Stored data
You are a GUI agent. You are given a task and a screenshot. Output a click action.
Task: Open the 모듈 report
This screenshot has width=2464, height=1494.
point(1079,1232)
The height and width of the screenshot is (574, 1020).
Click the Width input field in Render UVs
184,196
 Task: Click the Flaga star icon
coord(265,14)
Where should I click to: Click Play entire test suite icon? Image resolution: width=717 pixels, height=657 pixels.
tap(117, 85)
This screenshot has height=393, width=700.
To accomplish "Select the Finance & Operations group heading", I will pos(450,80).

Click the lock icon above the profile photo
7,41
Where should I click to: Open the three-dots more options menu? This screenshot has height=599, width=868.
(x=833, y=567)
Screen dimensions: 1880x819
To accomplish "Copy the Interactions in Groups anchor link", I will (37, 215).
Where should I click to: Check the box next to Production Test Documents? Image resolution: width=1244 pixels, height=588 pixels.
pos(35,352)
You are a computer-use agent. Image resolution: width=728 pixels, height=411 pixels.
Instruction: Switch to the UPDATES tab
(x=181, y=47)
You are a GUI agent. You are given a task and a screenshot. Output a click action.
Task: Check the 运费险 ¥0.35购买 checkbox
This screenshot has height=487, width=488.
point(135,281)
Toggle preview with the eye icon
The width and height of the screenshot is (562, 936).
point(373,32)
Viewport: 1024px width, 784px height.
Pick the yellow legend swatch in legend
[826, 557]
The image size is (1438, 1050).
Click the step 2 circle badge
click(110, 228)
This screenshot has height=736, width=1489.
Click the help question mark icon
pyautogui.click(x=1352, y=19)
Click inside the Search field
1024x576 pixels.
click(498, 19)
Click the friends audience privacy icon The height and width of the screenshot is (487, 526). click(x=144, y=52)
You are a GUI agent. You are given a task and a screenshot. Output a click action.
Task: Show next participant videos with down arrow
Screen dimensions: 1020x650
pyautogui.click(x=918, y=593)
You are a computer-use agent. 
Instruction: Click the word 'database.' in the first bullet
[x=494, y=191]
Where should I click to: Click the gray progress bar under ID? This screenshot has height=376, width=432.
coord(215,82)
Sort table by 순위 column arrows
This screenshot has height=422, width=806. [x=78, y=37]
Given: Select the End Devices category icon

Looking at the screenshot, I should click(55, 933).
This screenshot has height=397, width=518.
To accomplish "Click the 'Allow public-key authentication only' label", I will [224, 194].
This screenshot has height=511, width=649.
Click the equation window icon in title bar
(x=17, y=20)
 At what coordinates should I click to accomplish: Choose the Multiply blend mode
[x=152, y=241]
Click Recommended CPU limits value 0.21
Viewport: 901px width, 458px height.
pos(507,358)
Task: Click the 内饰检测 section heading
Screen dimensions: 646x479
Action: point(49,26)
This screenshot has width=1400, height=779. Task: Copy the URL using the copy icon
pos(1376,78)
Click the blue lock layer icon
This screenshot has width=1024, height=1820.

Task objective: From the line with "Sort table by 순위 column arrows" to the final line of the entries above, return every line exactly as written.

Result:
Sort table by 순위 column arrows
This screenshot has height=422, width=806. [x=78, y=37]
Given: Select the End Devices category icon

Looking at the screenshot, I should click(55, 933).
This screenshot has height=397, width=518.
To accomplish "Click the 'Allow public-key authentication only' label", I will [224, 194].
This screenshot has height=511, width=649.
Click the equation window icon in title bar
(x=17, y=20)
 At what coordinates should I click to accomplish: Choose the Multiply blend mode
[x=152, y=241]
Click Recommended CPU limits value 0.21
Viewport: 901px width, 458px height.
pos(507,358)
Task: Click the 内饰检测 section heading
Screen dimensions: 646x479
Action: point(49,26)
This screenshot has width=1400, height=779. Task: Copy the URL using the copy icon
pos(1376,78)
Click the blue lock layer icon
This screenshot has width=1024, height=1820.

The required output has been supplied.